Besonders brisant: Laut Analyse der Barmer lassen sich nur etwa 15 % dieses Anstiegs mit der Alterung der Bevölkerung erklären. Der weitaus größere Teil resultiert aus der Pflegereform 2017 und dem neuen Pflegebedürftigkeitsbegriff – also aus unserer Systemlogik, nicht aus einem „Schicksal Demografie“.

Genau hier liegt die Steilvorlage: Wenn Systementscheidungen diese Dynamik mit auslösen, können Systementscheidungen sie auch wieder bremsen – vorausgesetzt, Prävention wird endlich ernst genommen.

Genau darum geht es in meiner kleinen Serie „GameChanger Prävention in der Pflege“ in der Fachzeitschrift CAREkonkret. Teil 1 ist vergangene Woche erschienen, Teil 2 heute, Teil 3 folgt am kommenden Donnerstag.
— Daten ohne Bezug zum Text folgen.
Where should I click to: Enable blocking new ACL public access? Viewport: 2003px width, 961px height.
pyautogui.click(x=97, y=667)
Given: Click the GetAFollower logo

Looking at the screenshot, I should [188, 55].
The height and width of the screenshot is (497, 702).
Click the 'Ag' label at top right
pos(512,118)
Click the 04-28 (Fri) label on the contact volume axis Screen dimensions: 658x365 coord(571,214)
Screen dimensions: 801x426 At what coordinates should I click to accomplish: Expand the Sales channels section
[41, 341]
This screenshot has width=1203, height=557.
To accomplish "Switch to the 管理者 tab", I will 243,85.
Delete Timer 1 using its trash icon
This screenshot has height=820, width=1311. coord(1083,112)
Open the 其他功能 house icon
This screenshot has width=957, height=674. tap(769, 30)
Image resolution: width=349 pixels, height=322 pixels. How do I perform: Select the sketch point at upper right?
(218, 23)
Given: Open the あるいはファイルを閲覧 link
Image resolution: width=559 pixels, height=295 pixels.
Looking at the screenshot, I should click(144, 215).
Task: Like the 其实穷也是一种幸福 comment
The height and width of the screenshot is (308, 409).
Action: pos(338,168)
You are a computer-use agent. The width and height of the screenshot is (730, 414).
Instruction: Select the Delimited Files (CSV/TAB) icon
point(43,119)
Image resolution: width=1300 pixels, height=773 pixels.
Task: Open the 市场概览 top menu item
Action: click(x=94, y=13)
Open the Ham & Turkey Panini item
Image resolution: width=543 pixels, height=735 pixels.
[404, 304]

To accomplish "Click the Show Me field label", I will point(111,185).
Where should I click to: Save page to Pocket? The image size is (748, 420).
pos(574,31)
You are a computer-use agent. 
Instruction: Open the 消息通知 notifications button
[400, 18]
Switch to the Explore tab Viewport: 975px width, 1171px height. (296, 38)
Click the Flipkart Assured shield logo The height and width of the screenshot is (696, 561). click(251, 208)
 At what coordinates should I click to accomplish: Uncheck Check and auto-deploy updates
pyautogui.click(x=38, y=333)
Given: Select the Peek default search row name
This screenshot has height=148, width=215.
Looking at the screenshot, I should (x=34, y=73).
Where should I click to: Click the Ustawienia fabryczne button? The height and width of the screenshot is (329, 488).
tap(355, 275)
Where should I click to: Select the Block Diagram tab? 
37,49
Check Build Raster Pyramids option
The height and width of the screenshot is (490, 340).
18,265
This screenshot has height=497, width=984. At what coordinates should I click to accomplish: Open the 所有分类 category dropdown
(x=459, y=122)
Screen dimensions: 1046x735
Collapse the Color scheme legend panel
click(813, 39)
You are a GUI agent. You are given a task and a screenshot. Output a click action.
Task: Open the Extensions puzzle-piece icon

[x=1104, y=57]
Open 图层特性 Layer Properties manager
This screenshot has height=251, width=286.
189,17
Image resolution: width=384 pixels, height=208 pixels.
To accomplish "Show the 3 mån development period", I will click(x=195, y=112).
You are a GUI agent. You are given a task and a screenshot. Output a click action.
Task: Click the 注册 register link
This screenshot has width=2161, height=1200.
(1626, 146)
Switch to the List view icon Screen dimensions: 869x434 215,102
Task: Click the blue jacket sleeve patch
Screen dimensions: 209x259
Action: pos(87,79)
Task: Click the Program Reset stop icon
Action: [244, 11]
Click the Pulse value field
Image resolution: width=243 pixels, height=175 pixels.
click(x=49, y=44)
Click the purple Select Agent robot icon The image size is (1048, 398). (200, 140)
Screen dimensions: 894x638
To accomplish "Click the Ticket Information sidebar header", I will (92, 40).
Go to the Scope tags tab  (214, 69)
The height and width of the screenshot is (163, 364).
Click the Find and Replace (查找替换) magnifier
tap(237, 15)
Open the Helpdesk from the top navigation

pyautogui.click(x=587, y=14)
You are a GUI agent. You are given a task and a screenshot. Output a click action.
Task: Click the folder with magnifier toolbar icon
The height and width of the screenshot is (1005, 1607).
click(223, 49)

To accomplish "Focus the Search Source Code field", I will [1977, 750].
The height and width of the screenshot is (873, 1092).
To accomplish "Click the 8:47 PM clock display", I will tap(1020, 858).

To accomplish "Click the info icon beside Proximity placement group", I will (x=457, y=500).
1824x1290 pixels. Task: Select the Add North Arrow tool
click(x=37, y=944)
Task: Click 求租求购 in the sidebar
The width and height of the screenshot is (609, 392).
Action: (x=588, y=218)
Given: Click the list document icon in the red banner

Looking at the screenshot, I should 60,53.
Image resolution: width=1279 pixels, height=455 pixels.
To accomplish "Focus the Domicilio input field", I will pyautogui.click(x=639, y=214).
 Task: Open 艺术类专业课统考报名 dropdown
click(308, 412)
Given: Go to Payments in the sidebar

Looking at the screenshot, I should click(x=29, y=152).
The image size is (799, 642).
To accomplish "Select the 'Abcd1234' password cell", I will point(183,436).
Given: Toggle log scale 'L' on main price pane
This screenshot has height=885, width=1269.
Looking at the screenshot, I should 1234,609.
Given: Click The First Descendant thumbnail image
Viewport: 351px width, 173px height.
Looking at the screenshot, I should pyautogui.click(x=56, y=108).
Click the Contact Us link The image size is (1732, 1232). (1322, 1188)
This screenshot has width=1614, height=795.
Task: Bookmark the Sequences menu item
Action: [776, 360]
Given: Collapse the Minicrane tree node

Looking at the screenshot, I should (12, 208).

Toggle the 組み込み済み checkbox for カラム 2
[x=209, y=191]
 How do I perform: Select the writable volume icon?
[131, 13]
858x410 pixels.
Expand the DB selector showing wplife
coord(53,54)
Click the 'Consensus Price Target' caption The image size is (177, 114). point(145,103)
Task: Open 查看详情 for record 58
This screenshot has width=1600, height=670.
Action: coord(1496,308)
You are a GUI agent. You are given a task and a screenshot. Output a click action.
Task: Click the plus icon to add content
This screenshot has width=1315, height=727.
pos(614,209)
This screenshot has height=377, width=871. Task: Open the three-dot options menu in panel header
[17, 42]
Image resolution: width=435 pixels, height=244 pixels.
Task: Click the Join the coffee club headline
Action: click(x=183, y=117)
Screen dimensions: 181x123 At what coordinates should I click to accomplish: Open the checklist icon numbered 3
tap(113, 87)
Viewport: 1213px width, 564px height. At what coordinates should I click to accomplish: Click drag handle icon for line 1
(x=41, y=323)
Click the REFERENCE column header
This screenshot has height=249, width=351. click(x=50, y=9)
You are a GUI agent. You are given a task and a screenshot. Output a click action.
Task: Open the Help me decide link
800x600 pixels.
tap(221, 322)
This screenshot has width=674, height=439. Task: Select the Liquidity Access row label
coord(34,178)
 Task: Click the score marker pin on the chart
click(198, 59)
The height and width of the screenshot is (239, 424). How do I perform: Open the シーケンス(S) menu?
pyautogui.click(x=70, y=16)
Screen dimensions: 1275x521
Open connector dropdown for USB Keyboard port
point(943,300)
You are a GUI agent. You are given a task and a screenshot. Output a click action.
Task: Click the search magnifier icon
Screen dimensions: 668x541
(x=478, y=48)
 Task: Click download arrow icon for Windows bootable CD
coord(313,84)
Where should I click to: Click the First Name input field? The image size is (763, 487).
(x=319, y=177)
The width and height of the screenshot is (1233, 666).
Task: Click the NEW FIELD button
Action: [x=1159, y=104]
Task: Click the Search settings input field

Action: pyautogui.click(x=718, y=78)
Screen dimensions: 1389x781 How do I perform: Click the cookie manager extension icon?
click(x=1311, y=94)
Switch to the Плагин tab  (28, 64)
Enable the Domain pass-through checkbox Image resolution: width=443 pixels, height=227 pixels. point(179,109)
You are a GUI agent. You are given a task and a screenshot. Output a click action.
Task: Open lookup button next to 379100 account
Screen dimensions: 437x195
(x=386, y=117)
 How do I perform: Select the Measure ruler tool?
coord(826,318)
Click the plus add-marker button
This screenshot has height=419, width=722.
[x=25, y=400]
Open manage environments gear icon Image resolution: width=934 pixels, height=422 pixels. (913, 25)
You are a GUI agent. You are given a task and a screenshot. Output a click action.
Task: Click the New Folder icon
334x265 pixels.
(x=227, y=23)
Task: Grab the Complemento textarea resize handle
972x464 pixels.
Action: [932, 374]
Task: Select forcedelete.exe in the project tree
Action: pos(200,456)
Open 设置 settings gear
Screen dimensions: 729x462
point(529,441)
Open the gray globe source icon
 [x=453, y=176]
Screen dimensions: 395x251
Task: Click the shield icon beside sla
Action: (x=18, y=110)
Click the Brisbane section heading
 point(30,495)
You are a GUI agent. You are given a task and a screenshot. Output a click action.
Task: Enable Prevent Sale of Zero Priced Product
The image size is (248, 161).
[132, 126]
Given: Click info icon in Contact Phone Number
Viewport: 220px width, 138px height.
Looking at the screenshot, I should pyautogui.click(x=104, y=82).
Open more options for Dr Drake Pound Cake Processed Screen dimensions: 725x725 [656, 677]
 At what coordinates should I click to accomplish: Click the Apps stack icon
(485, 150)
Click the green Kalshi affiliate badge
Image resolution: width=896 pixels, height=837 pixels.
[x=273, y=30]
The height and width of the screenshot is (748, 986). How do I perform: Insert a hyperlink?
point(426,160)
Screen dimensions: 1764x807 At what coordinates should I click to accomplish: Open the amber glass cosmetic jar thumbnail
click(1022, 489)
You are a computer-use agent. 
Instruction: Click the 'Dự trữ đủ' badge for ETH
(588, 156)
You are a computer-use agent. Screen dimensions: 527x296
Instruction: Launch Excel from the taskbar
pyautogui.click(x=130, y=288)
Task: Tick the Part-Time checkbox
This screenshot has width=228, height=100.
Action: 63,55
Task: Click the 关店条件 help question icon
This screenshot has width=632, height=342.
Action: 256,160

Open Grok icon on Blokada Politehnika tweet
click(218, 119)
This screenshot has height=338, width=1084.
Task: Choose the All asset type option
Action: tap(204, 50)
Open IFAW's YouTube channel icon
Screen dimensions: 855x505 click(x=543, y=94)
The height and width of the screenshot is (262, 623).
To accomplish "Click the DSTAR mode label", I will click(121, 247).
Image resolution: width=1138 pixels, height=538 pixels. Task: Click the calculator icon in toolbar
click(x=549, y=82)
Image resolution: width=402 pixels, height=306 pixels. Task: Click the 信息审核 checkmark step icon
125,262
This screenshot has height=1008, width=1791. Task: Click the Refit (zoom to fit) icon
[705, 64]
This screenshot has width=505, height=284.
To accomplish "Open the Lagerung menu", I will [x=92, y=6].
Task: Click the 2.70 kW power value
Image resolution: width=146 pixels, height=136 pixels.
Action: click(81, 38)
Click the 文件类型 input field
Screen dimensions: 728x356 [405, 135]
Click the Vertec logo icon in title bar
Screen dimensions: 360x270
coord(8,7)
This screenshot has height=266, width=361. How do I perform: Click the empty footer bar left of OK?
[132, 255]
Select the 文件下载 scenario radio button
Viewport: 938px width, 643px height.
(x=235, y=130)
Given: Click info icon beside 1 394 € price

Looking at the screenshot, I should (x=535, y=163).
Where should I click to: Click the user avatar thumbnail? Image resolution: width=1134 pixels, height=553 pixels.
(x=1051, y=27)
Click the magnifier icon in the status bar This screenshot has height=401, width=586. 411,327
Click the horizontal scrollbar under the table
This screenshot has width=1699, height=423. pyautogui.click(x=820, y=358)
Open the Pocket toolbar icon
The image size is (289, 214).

Von der stationären in die häusliche Welt: Prävention als Prozess, nicht als Einzelimpuls

Im ersten Beitrag habe ich den Blick darauf gelenkt, wie wir erfolgreiche Präventionsansätze aus der stationären Pflege in die häusliche Pflege übertragen und weiterdenken können. Prävention darf nicht bei einem Flyer, einem einmaligen Hinweis oder einem gut gemeinten Gespräch stehen bleiben.

Zentrale Gedanken daraus:

  • Prävention ist ein Prozess, kein Punkt.
    Wer Veränderungsprozesse ernst nimmt, kommt am transtheoretischen Modell (TTM) nicht vorbei: Menschen durchlaufen Phasen vom „Noch-nicht-bereit“ über „Ich denke darüber nach“ bis hin zu „Ich setze um und halte durch“. Prävention in der häuslichen Pflege muss genau diese Prozesslogik abbilden – mit wiederkehrenden Impulsen, nicht mit einmaligen Appellen.
  • Der Einstieg braucht Begleitung.
    Die ersten Schritte sind entscheidend: Wenn jemand mit einem Bewegungsprogramm, einer Ernährungsumstellung oder einem Stressbewältigungsangebot beginnt, braucht es Anstoß, Struktur und Motivation im Alltag. Genau hier können pflegende Angehörige – unterstützt durch Fachpersonen und digitale Tools – Sicherheit und Orientierung geben.
  • Pflegende Angehörige sind eigene Zielgruppe – nicht nur „Mitbetroffene“.
    Sie sind häufig erschöpft, gesundheitlich gefährdet und zugleich hochmotivierbar, wenn es um die Stabilisierung der Situation geht. Präventive Angebote müssen pflegende Angehörige selbst adressieren, nicht nur die pflegebedürftige Person.
  • Pflegende Angehörige als wichtigste Motivator:innen im Familienalltag.
    Sie sind diejenigen, die im Alltag „dranbleiben“ können: beim Erinnern, Ermutigen, Strukturieren. Wenn wir sie stärken, stärken wir gleichzeitig die Erfolgschancen jeder präventiven Maßnahme in der Familie.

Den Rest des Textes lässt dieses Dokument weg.